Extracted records
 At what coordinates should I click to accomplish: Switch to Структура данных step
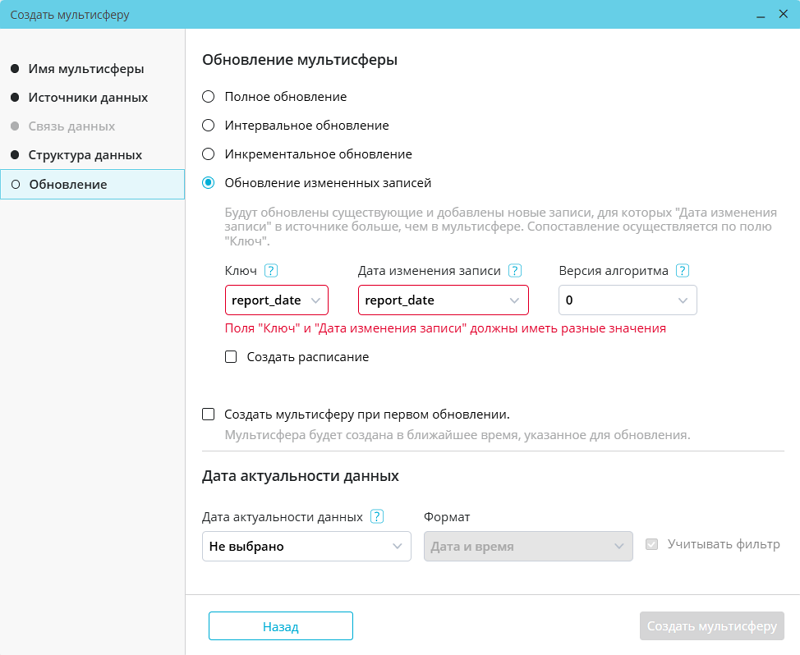[85, 155]
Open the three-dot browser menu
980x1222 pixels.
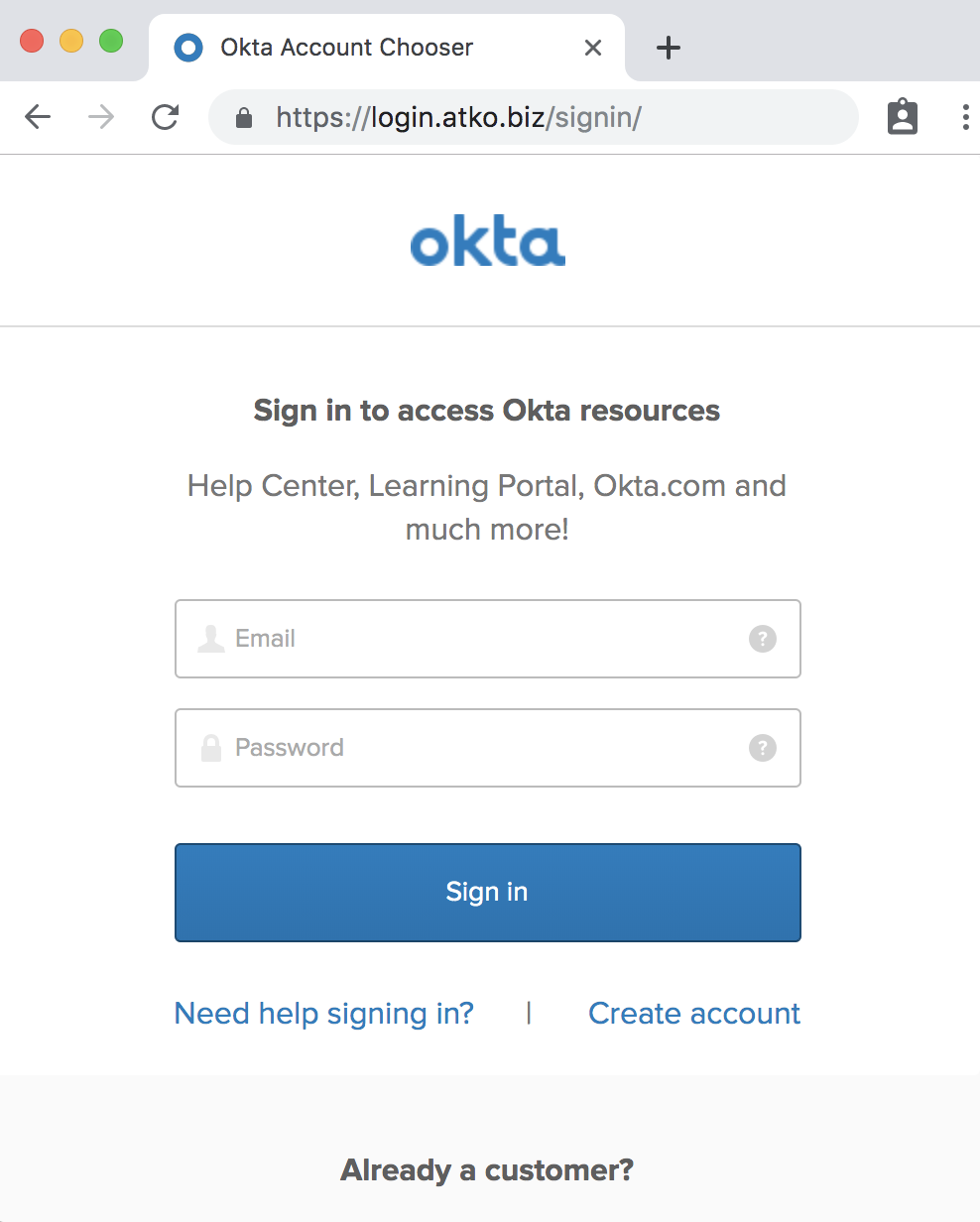(x=965, y=117)
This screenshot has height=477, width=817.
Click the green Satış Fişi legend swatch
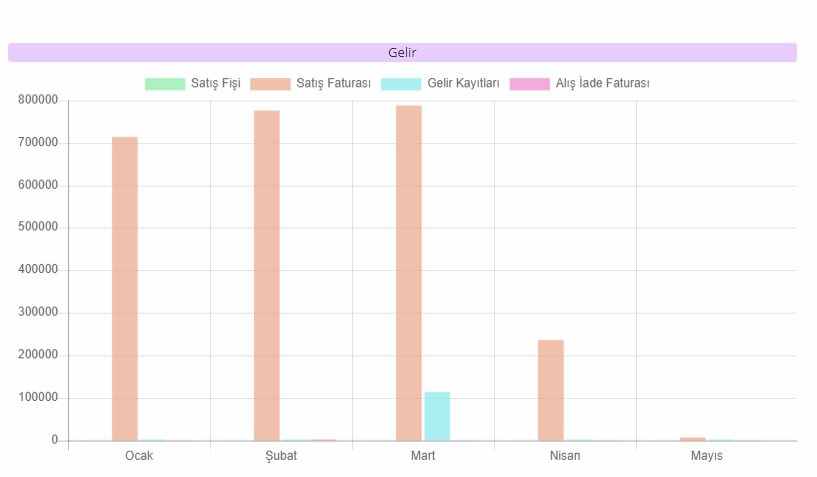[x=164, y=84]
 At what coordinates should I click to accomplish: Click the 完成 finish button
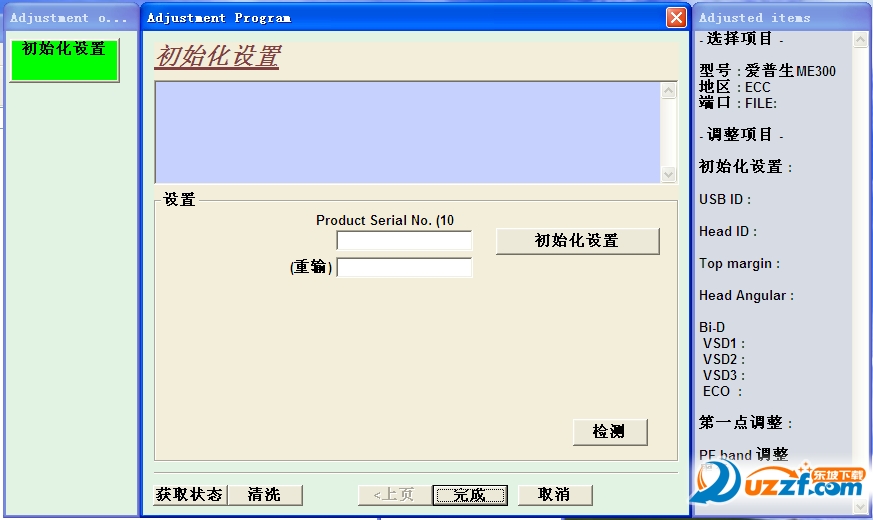[x=470, y=494]
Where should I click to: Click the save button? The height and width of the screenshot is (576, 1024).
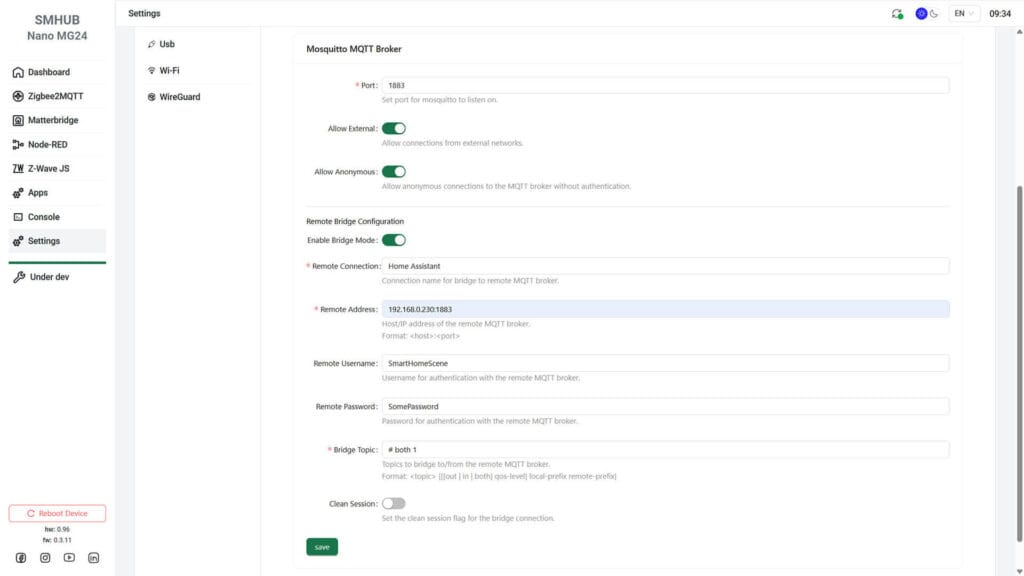click(x=321, y=546)
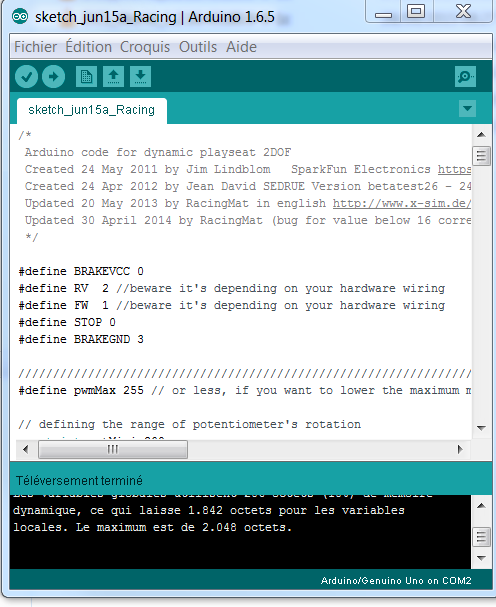Screen dimensions: 496x607
Task: Create a new sketch file icon
Action: 86,77
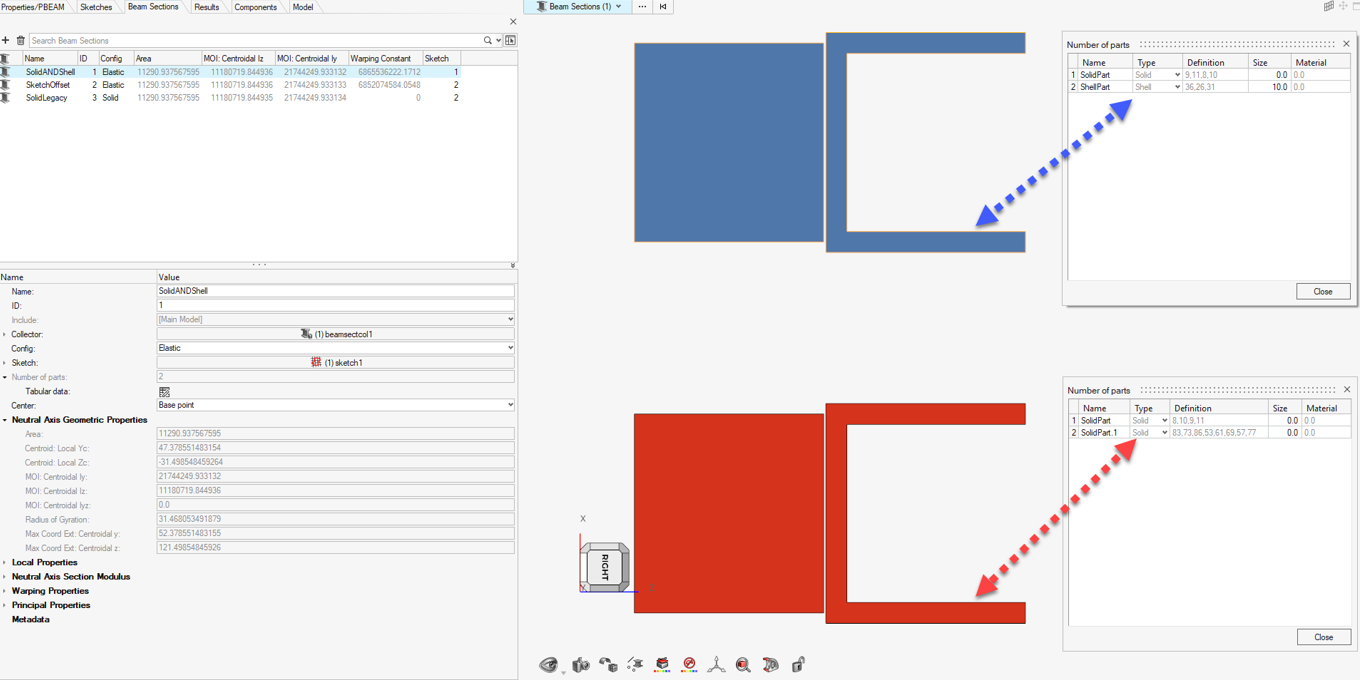Toggle the eye visibility icon in view toolbar
Image resolution: width=1368 pixels, height=680 pixels.
click(548, 665)
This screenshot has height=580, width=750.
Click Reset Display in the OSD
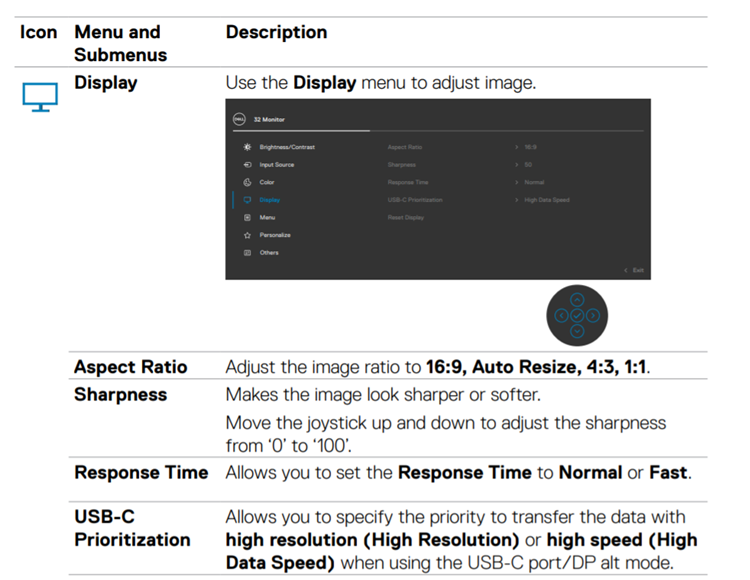pyautogui.click(x=406, y=217)
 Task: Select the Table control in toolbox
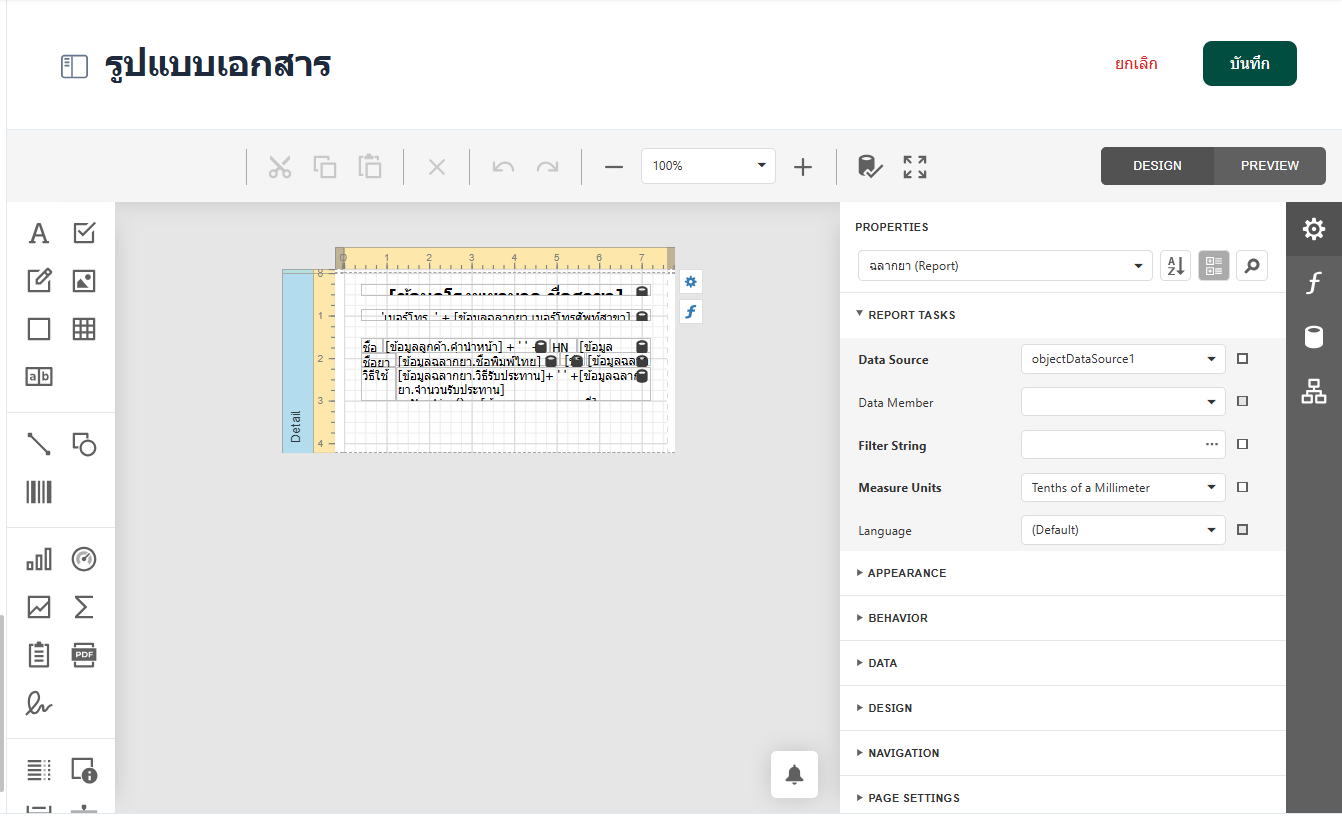pos(84,329)
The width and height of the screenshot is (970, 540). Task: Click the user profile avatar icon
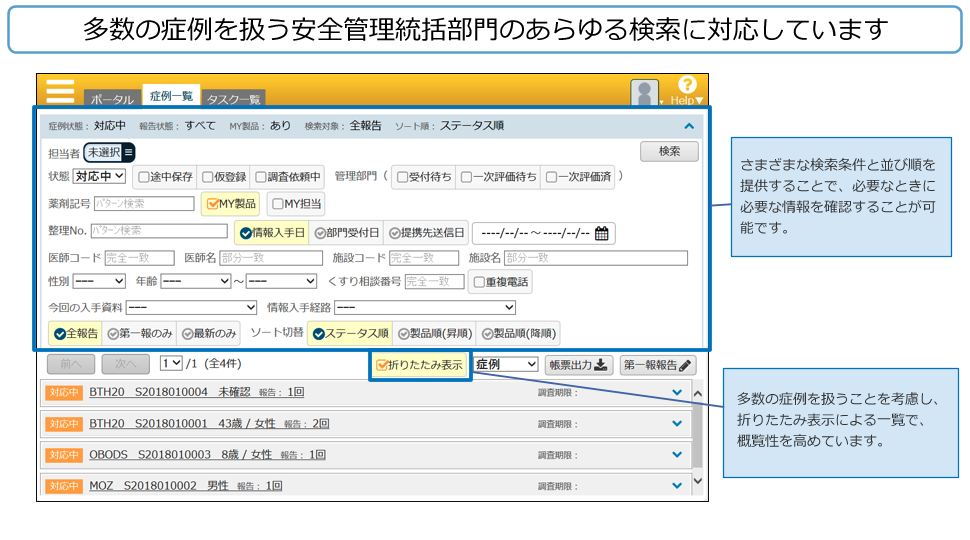pos(645,93)
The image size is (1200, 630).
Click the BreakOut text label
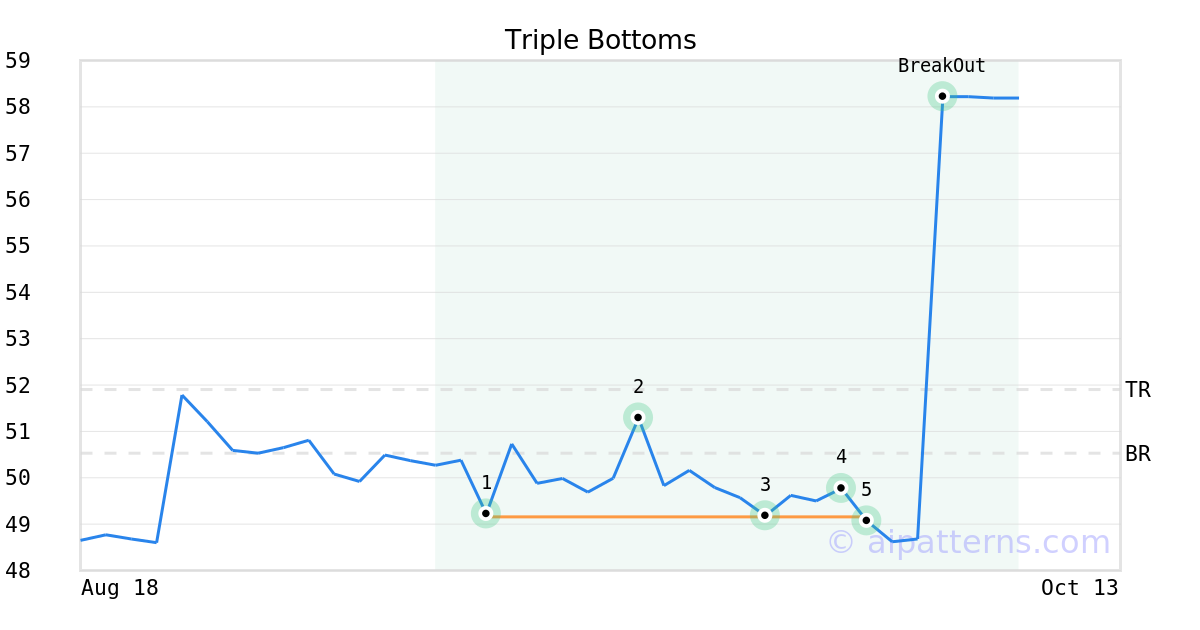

§ Problem to solve
Copy all lines from the entries that contain the word "This".

§ Task output
This screenshot has height=477, width=817.
This screenshot has height=580, width=750.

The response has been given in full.